いや、レジ作業と同時進行で啓示賜るんじゃないよ。てか、『しんぜよう』とか、生で言うやつ初めて見たし。

「それではまず女の子の方から占いましょう。パラジクロロベンゼン、パラジクロロベンゼン……お釣り三百円です……ベンゼン」

 占いに集中してくれるかな! どうにも流れ作業感が過ぎるんだよ、あんたは。

 胡散臭いことこの上ない占い師は小銭を桃紙さんに手渡すと、カッと目を見開いた。


「……見えたぁ! そなたは今朝、パンとゆで卵とヨーグルトを食べ、とどめにトマトジュースを飲んできた。そして、非常にそそっかしい性格で射手座のA型、兄二人とインコがいて好きな物はマンガと梅干し、初恋は六歳の時だろう!」

「きゃー、すごい、全部大当たりですー!」 

なんなんだろう、この茶番は。

「すごーい、何でわかるの? 超不思議、超スピリチュアル! すごいよね、瀬野君」

 そうですね。確かに、ついさっき聞きもしないのに君がベラベラ喋ったことと不自然なくらい一致していますね。いったい、どういうつもりなんだよ。グルになって霊感商法でも始めたのか。

「さ、次は、隣のお主だ。ボンクラ男」

 おい、急に口悪いな。占い師は僕の方へ体を向けると、再び水晶玉に手をかざし、

「パラジクロロベンゼン、パラジクロロベンゼン………」

 その呪文なんだよ!


「はあっ! なんということだ。そなたの将来にとんでもなく不吉な影が見えるぞよ!」

 びっくりするほど霊感商法じゃねーか。ど直球の詐欺だよ。なんだ、近い将来に何があるんだ? 病気か? 事故か? 災害か? 

「死刑になるぞよ」

「死刑⁉ 病気とかじゃなくて? 法に殺されんの、僕?」

「再来週に」

「少年法も真っ青だな!」

「執行官が笑顔で執行ボタンを連打すると出ているぞよ」

「何やったの! 再来週の僕、何やらかしたの!」

「死にたくなくば、方法は一つじゃ!」

 壺を買えとか言って出してきたら速攻で叩き割ってやるからな………頭を。壺で。

 僕の殺意を知ってか知らずか、フードを目深に被った年齢性別不詳の占い師は、ローブの裾をバサッと翻すと声も高らかに言い放った。


「演劇をやることじゃああああああああああああ!」


「じゃ、桃紙さん。先行ってるね」

「ええーっ⁉ ちょ、ちょ、どこ行くの、瀬野君!」

 うん、いいよ、もう。やっぱり勧誘じゃないか。いい加減遅刻するわ。

「ま、待たんか、お主! わらわの占いが信じられんと申すのか!」

 ありがたい啓示を無視して歩き出す僕を、いきりたって引き留める占い師……役の人。


「そもそも、あなたが占い師だってことから信じてないから。何その、ローブと水晶玉。古いんだよ。まずもって占い師のイメージが古いんだよ」

「ふ、古いって言うな、普通に傷つくわ! 占い師なんてだいたいこんな感じでしょ!」

 いや、言葉、言葉。声色もだいぶ可愛らしく若返ってんぞ。演劇部員ならちゃんと最後までやりきれよ。にわかに設定がグラつき出した占い師を尻目に、僕はさらに歩幅を広げてスピードをあげる。
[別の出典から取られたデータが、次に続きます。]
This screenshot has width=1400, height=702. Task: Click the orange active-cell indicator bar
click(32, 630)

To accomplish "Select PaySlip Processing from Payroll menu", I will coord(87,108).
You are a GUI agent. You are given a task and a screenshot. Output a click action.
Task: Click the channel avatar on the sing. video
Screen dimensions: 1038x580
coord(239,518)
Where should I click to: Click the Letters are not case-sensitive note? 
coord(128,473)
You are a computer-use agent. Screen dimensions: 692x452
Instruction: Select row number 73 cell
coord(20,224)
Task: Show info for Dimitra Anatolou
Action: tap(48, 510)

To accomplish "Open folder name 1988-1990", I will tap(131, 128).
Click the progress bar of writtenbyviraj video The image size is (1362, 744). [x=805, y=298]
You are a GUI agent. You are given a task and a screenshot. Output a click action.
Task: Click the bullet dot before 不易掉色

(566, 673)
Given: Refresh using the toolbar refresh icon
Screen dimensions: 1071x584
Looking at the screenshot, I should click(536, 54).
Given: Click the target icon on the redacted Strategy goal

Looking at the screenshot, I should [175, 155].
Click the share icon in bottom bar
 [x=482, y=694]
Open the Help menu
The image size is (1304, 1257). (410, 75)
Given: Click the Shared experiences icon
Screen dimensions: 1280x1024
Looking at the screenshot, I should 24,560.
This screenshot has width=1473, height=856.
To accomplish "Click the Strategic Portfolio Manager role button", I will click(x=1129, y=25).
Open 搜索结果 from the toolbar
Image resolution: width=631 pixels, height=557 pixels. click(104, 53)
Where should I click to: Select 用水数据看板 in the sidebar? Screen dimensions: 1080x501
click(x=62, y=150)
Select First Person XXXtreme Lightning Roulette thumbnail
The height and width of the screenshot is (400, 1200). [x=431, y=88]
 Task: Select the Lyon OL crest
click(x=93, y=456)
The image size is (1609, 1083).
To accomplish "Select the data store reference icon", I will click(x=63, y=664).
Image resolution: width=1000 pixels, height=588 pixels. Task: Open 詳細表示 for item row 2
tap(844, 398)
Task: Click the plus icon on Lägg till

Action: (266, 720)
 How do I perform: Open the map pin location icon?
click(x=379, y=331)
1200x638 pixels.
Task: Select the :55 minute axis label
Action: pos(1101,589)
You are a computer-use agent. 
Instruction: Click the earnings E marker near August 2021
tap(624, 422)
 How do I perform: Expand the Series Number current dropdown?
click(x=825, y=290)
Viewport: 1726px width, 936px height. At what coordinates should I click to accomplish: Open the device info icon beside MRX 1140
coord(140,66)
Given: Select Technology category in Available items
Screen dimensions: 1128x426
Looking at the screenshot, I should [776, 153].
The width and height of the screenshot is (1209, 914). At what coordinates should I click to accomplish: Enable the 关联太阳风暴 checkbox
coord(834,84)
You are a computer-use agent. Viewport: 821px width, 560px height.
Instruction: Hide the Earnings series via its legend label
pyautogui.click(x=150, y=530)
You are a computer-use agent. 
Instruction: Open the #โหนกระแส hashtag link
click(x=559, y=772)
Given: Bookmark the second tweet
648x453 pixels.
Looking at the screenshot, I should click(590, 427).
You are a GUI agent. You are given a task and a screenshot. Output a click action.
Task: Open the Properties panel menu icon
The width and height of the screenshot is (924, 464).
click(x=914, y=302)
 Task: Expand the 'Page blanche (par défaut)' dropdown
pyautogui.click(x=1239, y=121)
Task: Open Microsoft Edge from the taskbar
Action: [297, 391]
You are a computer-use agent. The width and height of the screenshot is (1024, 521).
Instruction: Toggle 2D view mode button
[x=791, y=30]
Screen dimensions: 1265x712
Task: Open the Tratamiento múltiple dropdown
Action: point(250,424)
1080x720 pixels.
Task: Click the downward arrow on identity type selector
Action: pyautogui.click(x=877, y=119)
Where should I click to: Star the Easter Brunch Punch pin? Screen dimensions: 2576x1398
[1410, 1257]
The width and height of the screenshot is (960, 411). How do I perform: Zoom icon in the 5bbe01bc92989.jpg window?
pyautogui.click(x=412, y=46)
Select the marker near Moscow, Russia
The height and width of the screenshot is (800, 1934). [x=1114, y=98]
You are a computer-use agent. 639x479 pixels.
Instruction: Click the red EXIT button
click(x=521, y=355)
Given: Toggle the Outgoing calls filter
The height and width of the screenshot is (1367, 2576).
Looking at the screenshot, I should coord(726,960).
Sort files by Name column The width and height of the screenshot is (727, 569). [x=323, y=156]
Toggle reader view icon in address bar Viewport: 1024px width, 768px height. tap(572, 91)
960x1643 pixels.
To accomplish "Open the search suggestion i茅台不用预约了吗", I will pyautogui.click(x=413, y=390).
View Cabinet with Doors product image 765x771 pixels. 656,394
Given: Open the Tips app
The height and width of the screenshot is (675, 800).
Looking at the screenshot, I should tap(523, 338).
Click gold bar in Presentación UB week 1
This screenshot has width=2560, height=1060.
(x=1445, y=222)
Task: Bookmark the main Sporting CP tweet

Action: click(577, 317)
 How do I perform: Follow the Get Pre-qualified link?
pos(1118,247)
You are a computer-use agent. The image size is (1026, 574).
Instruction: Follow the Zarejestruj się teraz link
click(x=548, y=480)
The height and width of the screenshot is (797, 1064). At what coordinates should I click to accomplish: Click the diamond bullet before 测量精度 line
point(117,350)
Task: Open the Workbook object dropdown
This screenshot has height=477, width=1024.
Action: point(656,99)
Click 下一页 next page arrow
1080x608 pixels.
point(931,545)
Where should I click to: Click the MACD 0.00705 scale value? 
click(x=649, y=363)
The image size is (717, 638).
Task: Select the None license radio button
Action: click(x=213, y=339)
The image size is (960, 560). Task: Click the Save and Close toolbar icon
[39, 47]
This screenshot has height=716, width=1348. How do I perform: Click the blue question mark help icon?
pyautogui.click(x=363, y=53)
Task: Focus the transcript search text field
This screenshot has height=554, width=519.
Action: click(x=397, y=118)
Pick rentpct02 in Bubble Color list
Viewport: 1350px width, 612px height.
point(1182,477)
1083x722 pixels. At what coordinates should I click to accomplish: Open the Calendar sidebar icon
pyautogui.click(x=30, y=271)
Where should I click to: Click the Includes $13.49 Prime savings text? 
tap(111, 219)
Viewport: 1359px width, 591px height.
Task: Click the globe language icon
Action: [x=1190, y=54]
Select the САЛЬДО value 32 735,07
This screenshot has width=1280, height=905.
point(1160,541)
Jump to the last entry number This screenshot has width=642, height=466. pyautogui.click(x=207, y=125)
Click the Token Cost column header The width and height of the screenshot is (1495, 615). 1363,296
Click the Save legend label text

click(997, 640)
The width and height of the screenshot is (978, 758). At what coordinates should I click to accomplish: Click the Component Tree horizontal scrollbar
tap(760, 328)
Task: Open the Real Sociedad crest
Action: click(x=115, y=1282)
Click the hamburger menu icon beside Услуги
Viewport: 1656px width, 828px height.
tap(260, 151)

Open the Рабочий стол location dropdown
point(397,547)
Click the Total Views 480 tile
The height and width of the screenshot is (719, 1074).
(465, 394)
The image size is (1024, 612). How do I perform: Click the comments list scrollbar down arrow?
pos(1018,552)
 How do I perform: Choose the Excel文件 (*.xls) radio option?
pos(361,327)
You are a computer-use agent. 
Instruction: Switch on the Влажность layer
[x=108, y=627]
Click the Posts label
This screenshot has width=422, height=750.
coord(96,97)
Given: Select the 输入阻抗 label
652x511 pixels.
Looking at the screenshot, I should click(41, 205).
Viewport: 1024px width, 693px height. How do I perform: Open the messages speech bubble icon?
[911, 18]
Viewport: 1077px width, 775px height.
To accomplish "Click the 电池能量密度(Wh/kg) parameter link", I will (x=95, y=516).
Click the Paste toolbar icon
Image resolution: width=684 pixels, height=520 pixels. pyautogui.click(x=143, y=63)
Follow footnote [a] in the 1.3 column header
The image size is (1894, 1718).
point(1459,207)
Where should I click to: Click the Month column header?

「止まれ、一年坊主! さもないと本当に恐ろしい禍が降りかかることになるぞ!」

 止まらないし振り返らないし、演劇部にも入らない。次何か言われたら走って逃げる。


「この女に―――っっ!」

「ええ――、あたしにぃぃ⁉」


 振り返らないと決めたのでよくわからないが、どうやら桃紙さんが捕まったようだ。

「ちょっと、そんなの聞いてないですよ、おりんさん!」

「名前を出すな、あほ! あ、こら。止まれって言ってるだろ、そこの一年坊主! このままだとお友達がまだ十代なのにとんでもない目に合うぞ」

「何、その凶悪な道具! やーだ、助けてー、瀬野くーん!」

 ごめんね、まだ十代の桃紙さんとそのお友達のお鈴さん。色々体張って頑張ってくれてるみたいだけど、そろそろ遅刻しそうだし、さっき心に決めたことでもありますので………………走ります。


「そんなー! 待って、瀬野くん! あははははははは! ちょ、止めて。お鈴さん、くすぐったい系はダメ、あははははははははははははははははは!」 


 悲鳴にも似た桃紙さんの笑い声を聞きながら、僕は脇目もふらず走り続けた。だって遅刻しそうだし。僕はもう振り向かないと決めたのだから。